● **What to work on**
Exactly the lines below from the one with "You are a computer-use agent. Screen" up to and including the one with "The image size is (1402, 840)." make up the answer, with nothing else added.

### Stored data ###

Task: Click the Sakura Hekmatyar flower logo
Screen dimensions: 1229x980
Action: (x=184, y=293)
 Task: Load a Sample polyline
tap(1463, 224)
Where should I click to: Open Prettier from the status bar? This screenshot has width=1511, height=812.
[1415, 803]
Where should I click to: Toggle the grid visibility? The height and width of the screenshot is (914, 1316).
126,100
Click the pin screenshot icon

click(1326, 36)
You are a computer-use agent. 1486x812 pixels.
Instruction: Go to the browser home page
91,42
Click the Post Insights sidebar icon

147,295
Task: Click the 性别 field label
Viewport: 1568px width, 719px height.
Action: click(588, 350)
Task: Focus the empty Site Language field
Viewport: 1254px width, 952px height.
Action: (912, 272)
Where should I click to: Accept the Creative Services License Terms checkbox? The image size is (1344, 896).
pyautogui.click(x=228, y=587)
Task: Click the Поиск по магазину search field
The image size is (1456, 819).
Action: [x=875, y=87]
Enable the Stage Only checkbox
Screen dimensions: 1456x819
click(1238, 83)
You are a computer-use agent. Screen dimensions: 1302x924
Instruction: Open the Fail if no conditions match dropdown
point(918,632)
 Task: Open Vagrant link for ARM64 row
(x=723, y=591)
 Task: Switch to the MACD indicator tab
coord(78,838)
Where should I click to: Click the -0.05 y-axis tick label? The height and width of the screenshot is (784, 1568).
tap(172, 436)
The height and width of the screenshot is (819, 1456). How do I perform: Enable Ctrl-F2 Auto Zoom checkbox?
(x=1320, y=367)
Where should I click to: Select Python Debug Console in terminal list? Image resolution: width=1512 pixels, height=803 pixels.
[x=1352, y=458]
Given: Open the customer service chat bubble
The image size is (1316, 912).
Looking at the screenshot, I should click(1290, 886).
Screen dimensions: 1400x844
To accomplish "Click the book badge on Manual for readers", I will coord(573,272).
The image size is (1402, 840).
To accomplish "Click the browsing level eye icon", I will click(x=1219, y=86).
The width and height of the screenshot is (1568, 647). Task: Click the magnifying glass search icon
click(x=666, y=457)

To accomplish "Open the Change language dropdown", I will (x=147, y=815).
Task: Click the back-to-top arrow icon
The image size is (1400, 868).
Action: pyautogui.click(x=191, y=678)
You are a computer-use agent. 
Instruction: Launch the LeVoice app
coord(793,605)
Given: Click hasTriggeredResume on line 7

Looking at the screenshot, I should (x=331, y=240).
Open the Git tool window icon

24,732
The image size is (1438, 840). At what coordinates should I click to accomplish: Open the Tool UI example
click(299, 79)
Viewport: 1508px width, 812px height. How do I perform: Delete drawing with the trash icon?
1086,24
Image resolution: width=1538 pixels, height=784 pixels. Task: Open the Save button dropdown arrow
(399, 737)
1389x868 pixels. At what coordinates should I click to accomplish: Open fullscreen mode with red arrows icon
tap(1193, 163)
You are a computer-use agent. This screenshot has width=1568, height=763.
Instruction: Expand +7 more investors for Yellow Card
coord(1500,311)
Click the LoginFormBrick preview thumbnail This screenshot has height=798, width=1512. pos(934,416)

###

● **Reply**
You are a computer-use agent. Screen dimensions: 1302x924
Instruction: Open the Fail if no conditions match dropdown
point(918,632)
 Task: Open Vagrant link for ARM64 row
(x=723, y=591)
 Task: Switch to the MACD indicator tab
coord(78,838)
Where should I click to: Click the -0.05 y-axis tick label? The height and width of the screenshot is (784, 1568).
tap(172, 436)
The height and width of the screenshot is (819, 1456). How do I perform: Enable Ctrl-F2 Auto Zoom checkbox?
(x=1320, y=367)
Where should I click to: Select Python Debug Console in terminal list? Image resolution: width=1512 pixels, height=803 pixels.
[x=1352, y=458]
Given: Open the customer service chat bubble
The image size is (1316, 912).
Looking at the screenshot, I should click(1290, 886).
Screen dimensions: 1400x844
To accomplish "Click the book badge on Manual for readers", I will coord(573,272).
The image size is (1402, 840).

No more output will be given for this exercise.